Aaron J. Brown is an author and college instructor from northern Minnesota’s Iron Range. He writes the blog MinnesotaBrown.com and hosts the Great Northern Radio Show on Northern Community Radio. This piece first appeared in the Sunday, Nov. 11, 2018 edition of the Hibbing Daily Tribune.


Comments

  1. It was boring before, 73 of the last 75 years solidly voting Democrat in the house race. The very definition of a safe district.

    • Right. But each of the last four elections have been among the highest rated swing races in the country. I don’t think that will remain true, though Democrats will have opportunities in certain situations.

  2. True but with each redistributing the 8th gets pushed further south into Republican strongholds. At the time some argued this was intentional redistributing to weaken the hold of the DFL on the range

    • It’s unavoidable. People on the Range have struggled to understand that our population losses require the district to grow physically larger and larger every redistricting. Because we’re surrounded on all sides by rural conservative areas it can only move in that direction. It’s also evidence that running an “Iron Range” campaign fixated on mining projects will fall flat in the broader district. Stauber didn’t win because he was pro-mining. He won because he was a Republican and no one gave Republicans a reason not to vote for the Republican.

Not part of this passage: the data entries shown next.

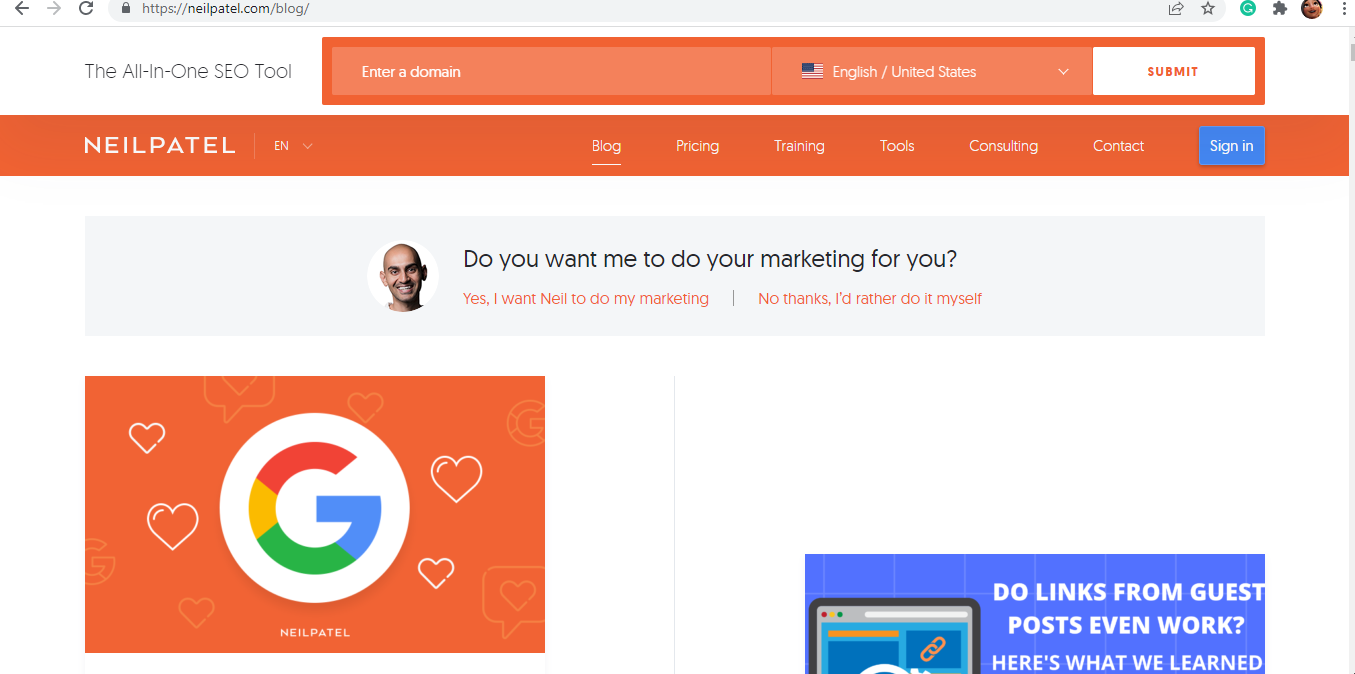The image size is (1355, 674).
Task: View site info via padlock icon
Action: pos(126,8)
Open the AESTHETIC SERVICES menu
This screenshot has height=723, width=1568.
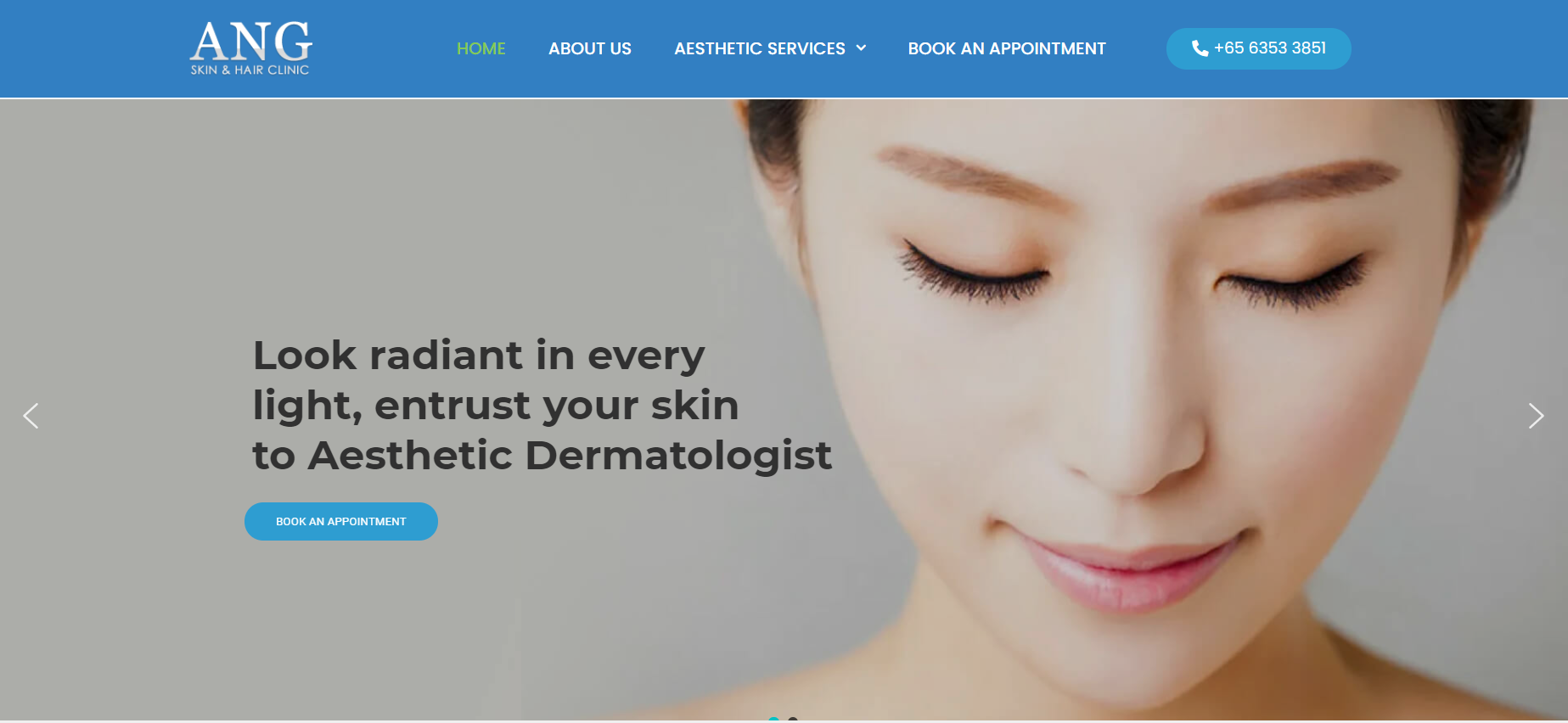pyautogui.click(x=760, y=48)
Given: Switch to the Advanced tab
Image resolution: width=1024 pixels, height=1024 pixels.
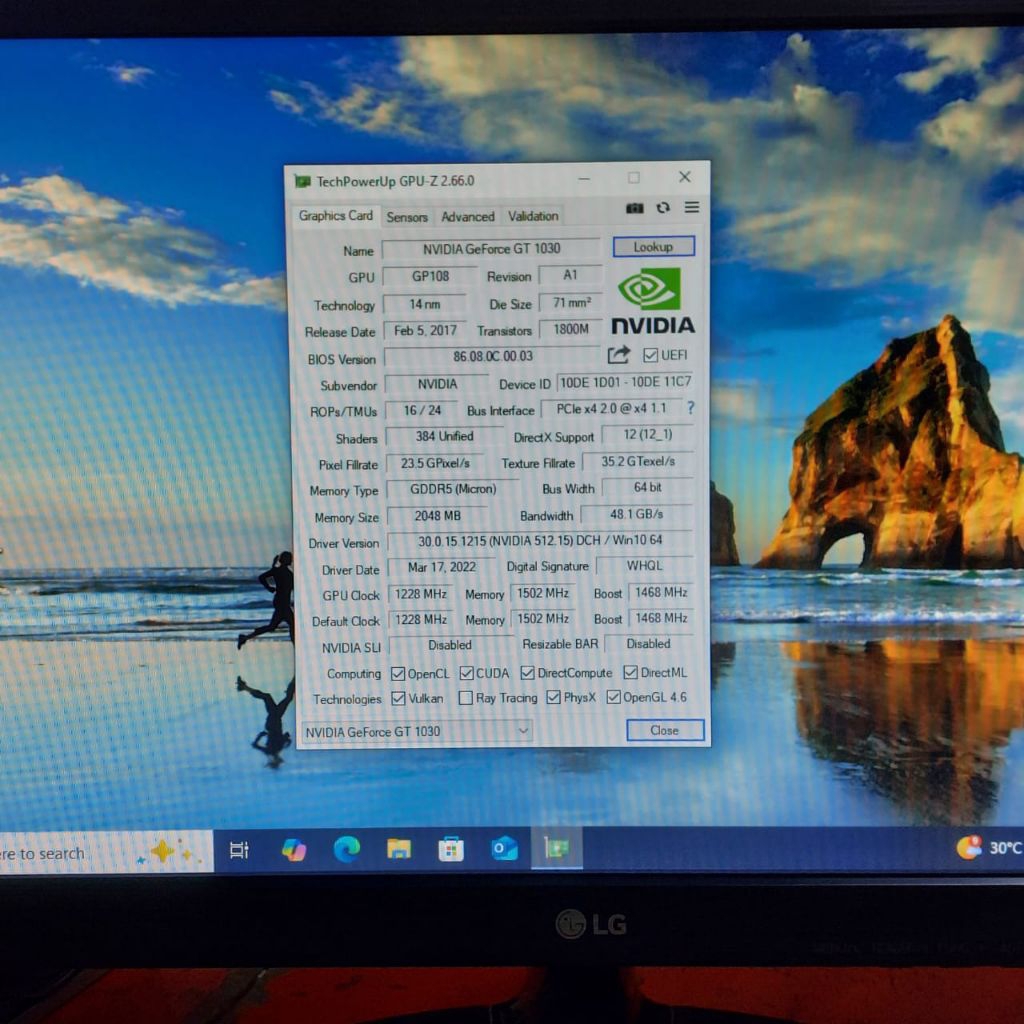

      More on this later …

  3. Bill Hansen says

    Cook County, which is rural and is home to many wealthy Twin Cities refugees, voted the most Democratic in the 8th District. Historically, Cook County evenly split between the two parties. The Democratic success in Cook County is the result of an intentional, long term effort to implement progressive policies and leadership that works explicitly to improve quality of life for all residents, often in the face of opposition from the DFL machine. The same phenomenon is true for Duluth. The last two Mayors of Duluth, Don Ness and Emily Larson, are great examples of practical, progressive leadership. Amy Klobuchar, who is likely to be POTUS in 2021, is another great example.

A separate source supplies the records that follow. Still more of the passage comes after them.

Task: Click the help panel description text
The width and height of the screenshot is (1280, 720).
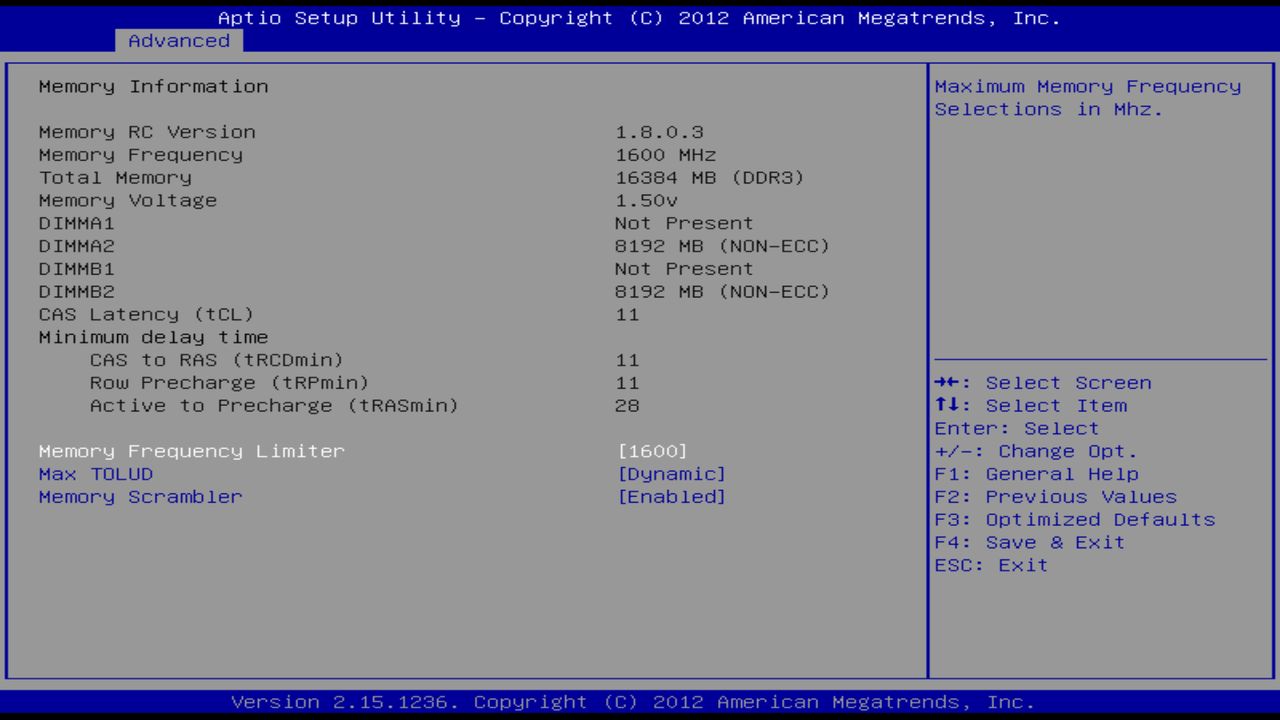Action: coord(1087,97)
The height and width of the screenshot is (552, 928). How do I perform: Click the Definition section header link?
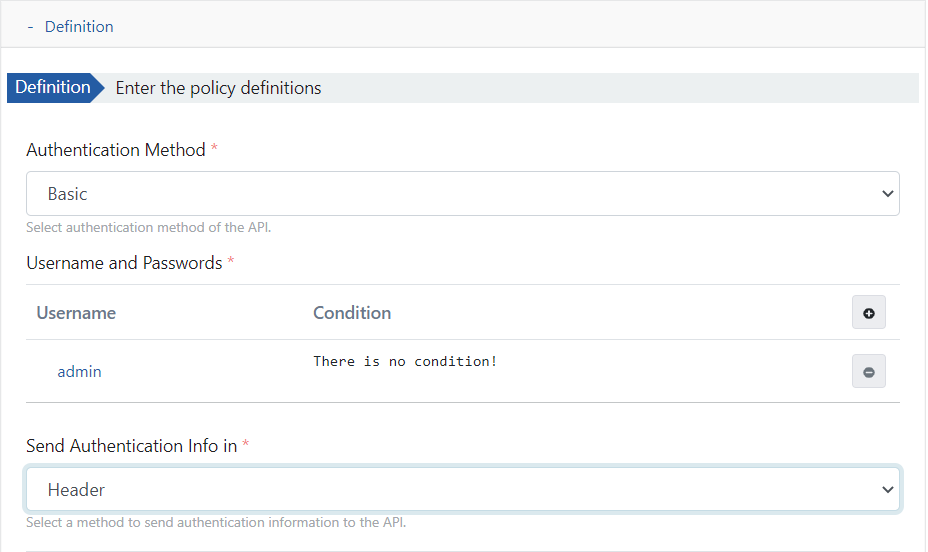click(79, 27)
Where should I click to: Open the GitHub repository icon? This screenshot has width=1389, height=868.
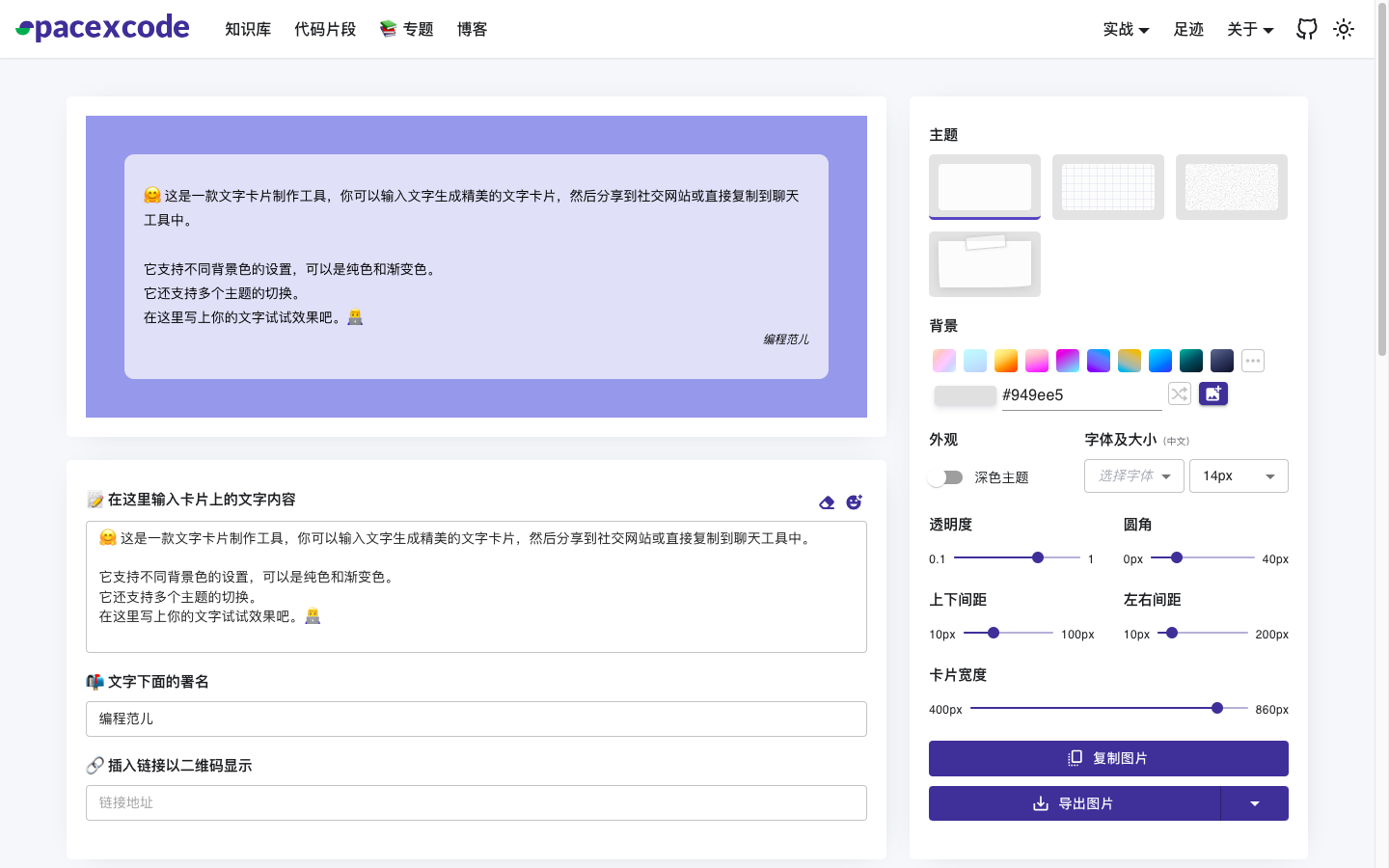click(x=1306, y=29)
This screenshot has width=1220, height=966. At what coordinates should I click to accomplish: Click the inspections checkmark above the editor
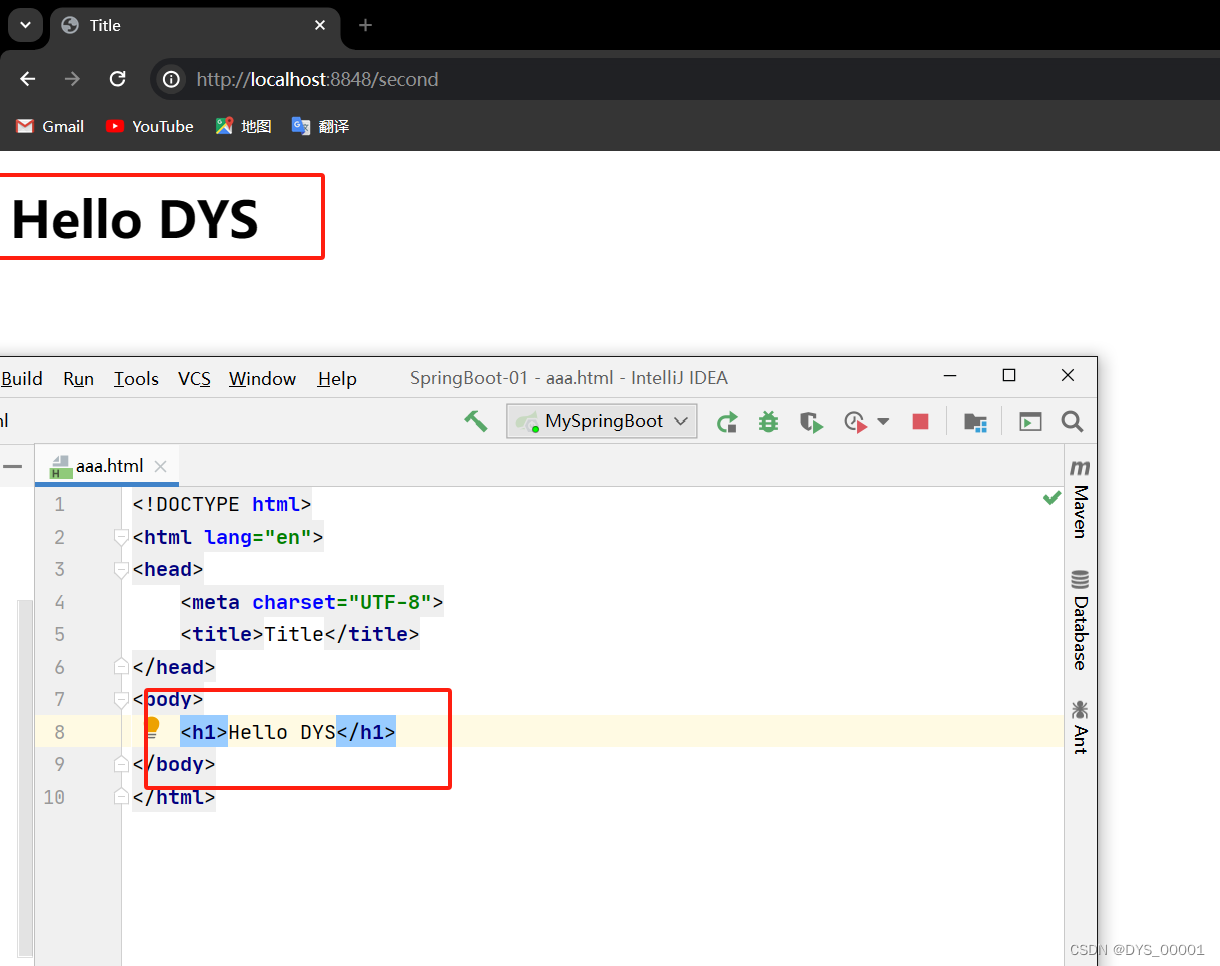[x=1051, y=497]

    • Amy would be good but she’s got some stiff competition:
      Pocahontas
      Crazy Bernie
      One Percent Joe
      Da Nang Dick
      Spartacus
      Pro Porn Avenatti
      She Guevara Ocasio-Cortez
      …and don’t rule out Crooked Hillary…she’s thinking it’s likely many of the above just might pass away before 2020

      • I don’t know why you gotta bring Spartacus into this? You got something against Spartacus? People ascribed ideology to Spartacus later. Is Spartacus a pet name for another person such as the other names listed? ‘Cause I can’t figure whom.

        I also don’t know about the Dick guy? Who’s that supposed to be? The only I thing I know about Danang is: “Charlie don’t surf!”

  4. And like so many patriots across America, those at the Itasca Gun Club are not taking very good care of the flag. I notice it is tattered. I addressed that issue on Flag Day 2017: https://saaribampo.com/2017/06/

  5. Ranger, your vacay from this blog didn’t improve your maturity. I guess you’re too old to ground for being an obnoxious brat.

    • Hi kissa…I see you’re still echoing the party line. Following the election, I couldn’t help myself from having a brief return.

      Radinovich’s total lack of world experiences, other than politics, did him in. Even with the DFL rigging the primary for him…and his hitching up with Melin…AND Rukavina taking out full page ads in his support….it wasn’t enough to beat a candidate with a long, healthy, positive resume.

      The days of eastern European, “ich” style politics are over in District 8 (soon to weaken further after the next census). As further confirmation….The old Begich clan pols which started generations ago on the Iron Range..and expanded to Alaska, are in their death throes as well.

      End of an era…Make America Great Again!

  6. Of course it is quite clear that the DFL has driven some former DFLers into the Republican camp. Between physical expansion and ideological contraction the 8th District is not what it was.